The datasets reported in the enclosed files have been generated and analyzed, as described in the manuscript "The Similarity of the Inherited Diseases (II): Clinical and Biological Similarity between the Phenotypic Series" by Gamba A, Salmona M, Cantù L and Bazzoni G (BMC Medical Genomics, 2020, submitted)
Outputs folder:
File '01_PS_id_names.txt' is the list of the OMIM-derived Phenotypic Series (PS) that have been analyzed in this study. The list provides id and name of each PS.
File '02_similarity_coefficients_CSN.txt' reports the clinical similarity coefficient (Sim_HPO) for each pair of PS (PSi_PSj), based on the shared disease phenotypes (i.e., the annotations of the diseases in Human Phenotype Ontology). The PS are the nodes of the Clinical Similarity Network (CSN) reported in Figure 2 of the manuscript, while the similarity coefficients represent the weight w of the edge connecting two PS in the CSN.

* _Exercise details_
Copy the dataset description, beginning at the words "The datasets reported" and ending after "Genomics, 2020, submitted)", and rename "manuscript" to "article" at every occurrence.

* _Dataset content_
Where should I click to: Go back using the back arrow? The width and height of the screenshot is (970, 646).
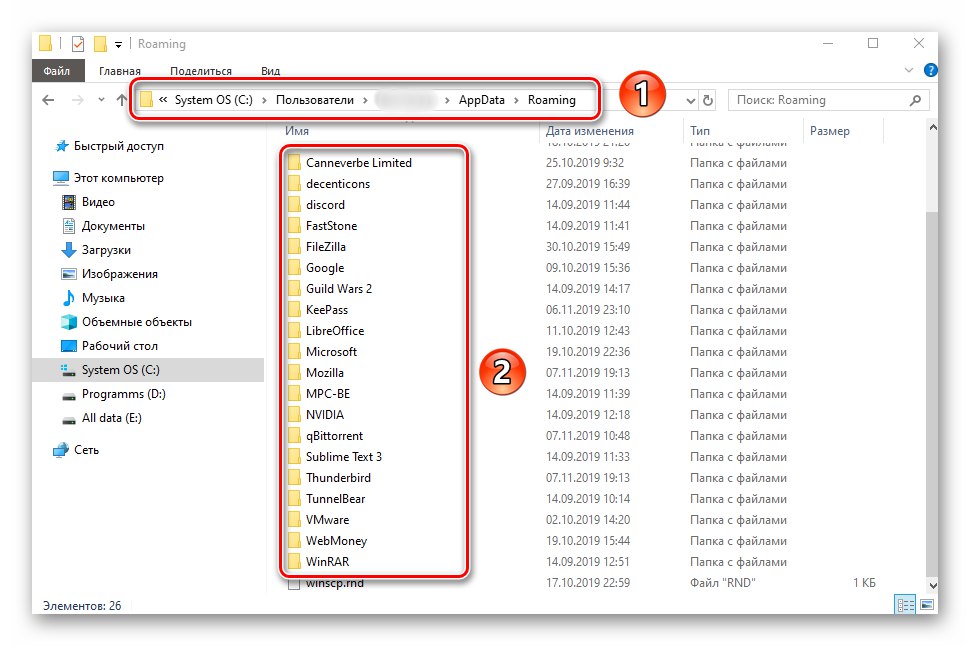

* _Response area_
The datasets reported in the enclosed files have been generated and analyzed, as described in the article "The Similarity of the Inherited Diseases (II): Clinical and Biological Similarity between the Phenotypic Series" by Gamba A, Salmona M, Cantù L and Bazzoni G (BMC Medical Genomics, 2020, submitted)